Russell’s Senior Investment Strategist Wouter Sturkenboom recently wrote a blog post highlighting the team’s thoughts on the possible wins and losses that cheap oil may create for the global economy. You can read the full post below or on the Russell Blog.
Since mid-2014,
watching the price of Brent crude has been like watching a falling rock. From USD $115 a barrel in June, to $80, then $60, then to just above $50 as of
January 8, 2015. A dramatic plunge. For the most part, this is very good news for the global economy. But there are a few caveats – a swing this sharp and rapid can be unsettling, to say the least.
First, why the big drop? Part of it comes from the fact that
economic growth in Europe is slow to non-existent, and slowing in Japan and China. In our view, about one-third of the price drop is due to this
slackening demand. For the rest we can most
likely thank high production. New technologies to extract oil from shale in the
United States and
Russia have left those countries awash in the black stuff. Meanwhile, big producers such as
Saudi Arabia are not cutting back for fear of losing market share.
The result is a huge transfer of wealth from oil producers to oil consumers. Now, dollars that would have gone into sovereign wealth funds in the Middle East or Norway will likely go to consumers in the United States, Japan, and Europe.
That’s important, because as
Bloomberg BusinessWeek pointed out recently,
consumer spending accounts for close to 70% of the U.S. economy. So consumers there and elsewhere will likely see wads of dollars, euros, or yen put into their pockets. Automakers, airlines, big fleet operators such as FedEx® – all may benefit as well. Here at Russell, we’re even discounting low-cost oil’s contribution to recent deflationary numbers out of Europe simply because
lower energy costs constitute the kind of deflation economies like.
If there’s a darker side to this, it’s the sheer rapidity of oil’s descent. In our experience, there are entities around the world that are likely under enormous pressure from oil’s drop, either because they hold debt they hoped to pay off with oil dollars, or because they have derivative positions. For the most part,
no one knows yet who’s really exposed – “ swimming naked,” as
Warren Buffett likes to say – and the impact when their exposure is revealing.

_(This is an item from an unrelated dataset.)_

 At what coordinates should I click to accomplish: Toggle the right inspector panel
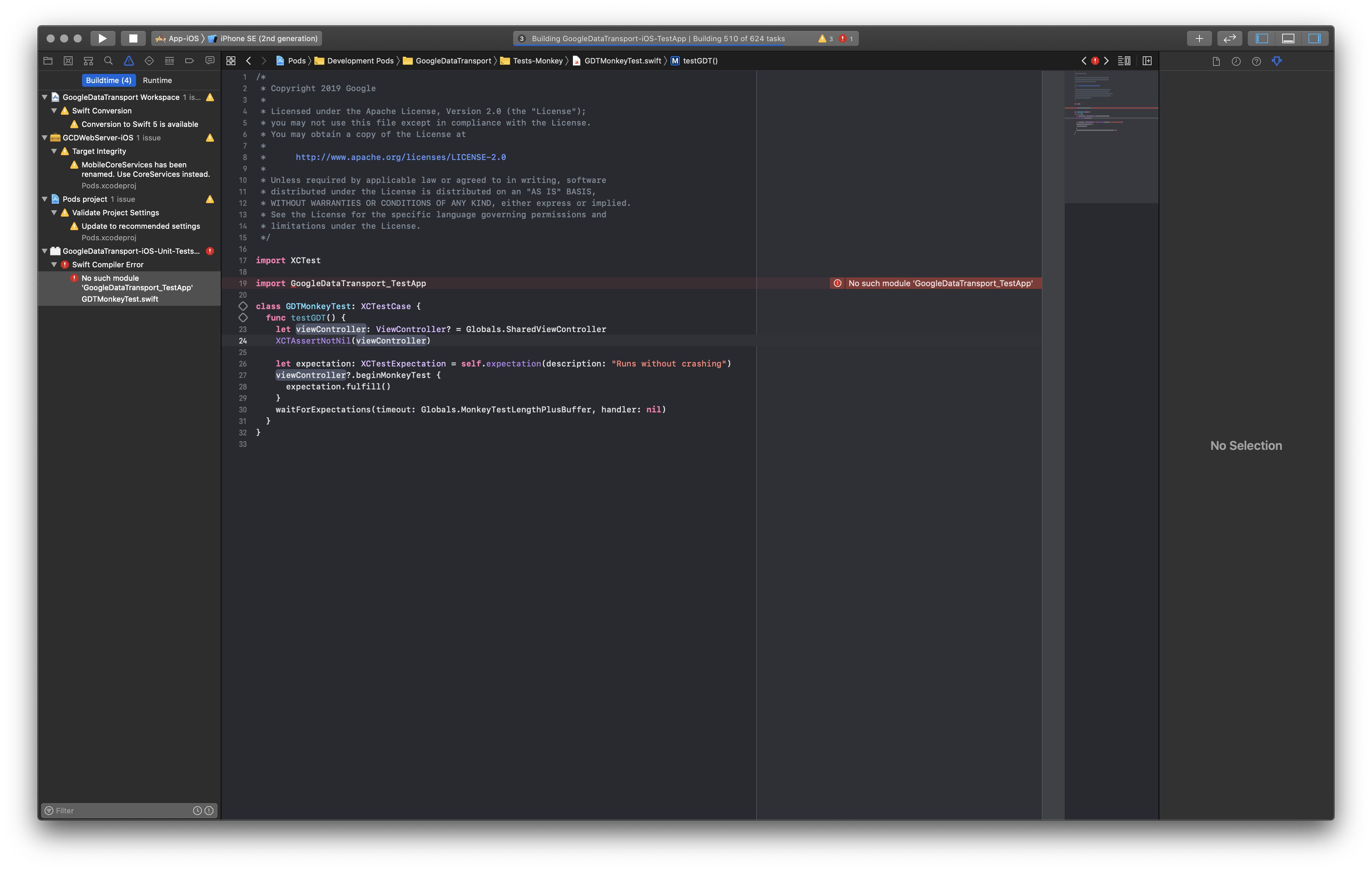(1314, 38)
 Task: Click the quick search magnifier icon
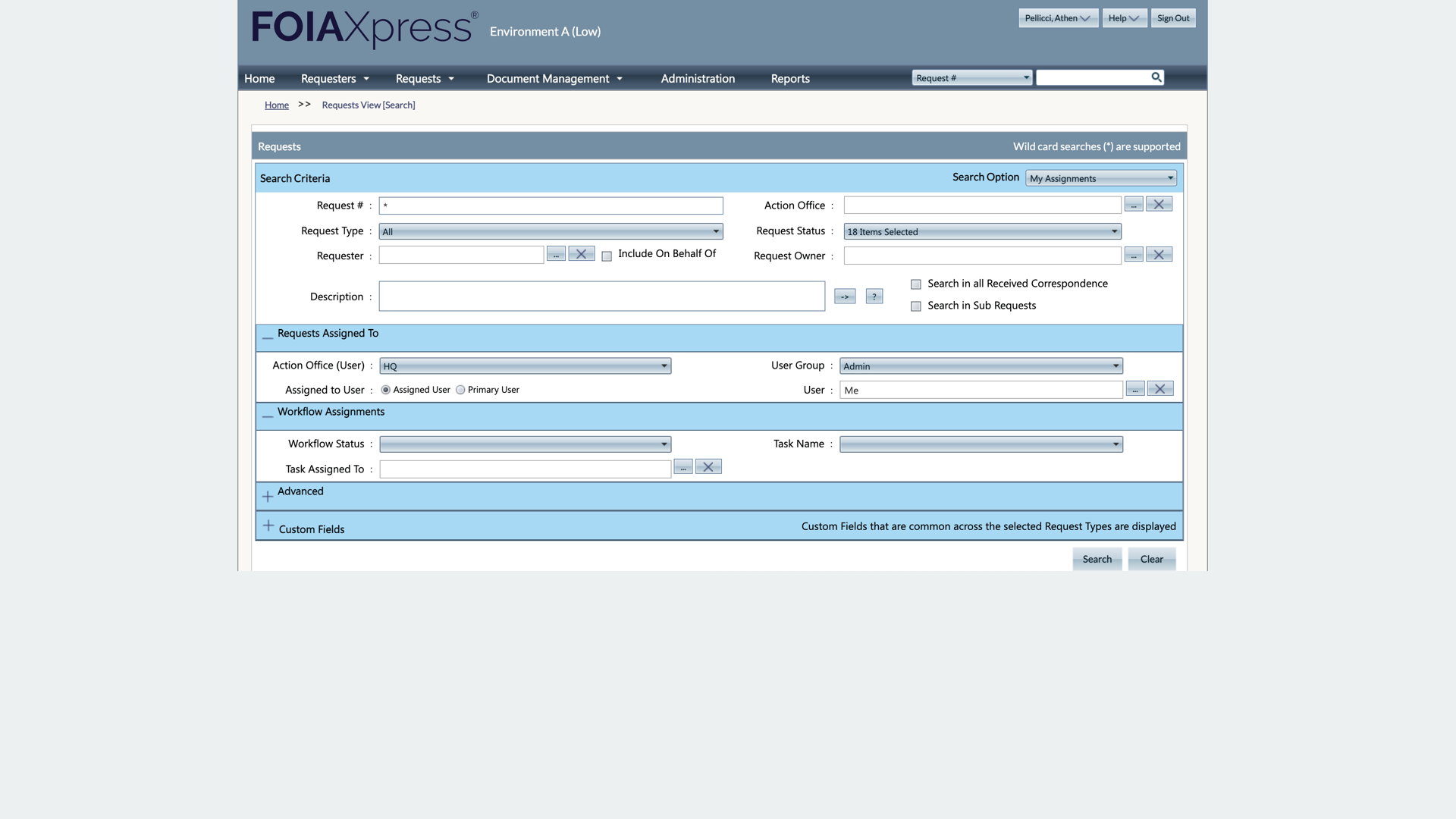point(1156,77)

Such a situation can create uncertainty in markets, and markets hate uncertainty. The swings in U.S. stocks over the past few weeks can be explained in part by this lack of transparency into cheap oil’s casualties.
Cheap oil also has geopolitical consequences on oil producing countries. Expensive oil made Vladimir Putin arrogant. Cheap oil likely is making him frightened, which could be even worse. Who knows what mischief could be caused by a Russia with little to lose? Cheap oil also puts enormous strain on Venezuela, and could further destabilize an already fragile Middle East.
Nonetheless, go ahead and raise a toast to cheap oil. But don’t overdo it –
this respite won’t last forever, and may yet cause a few difficulties we can’t foresee.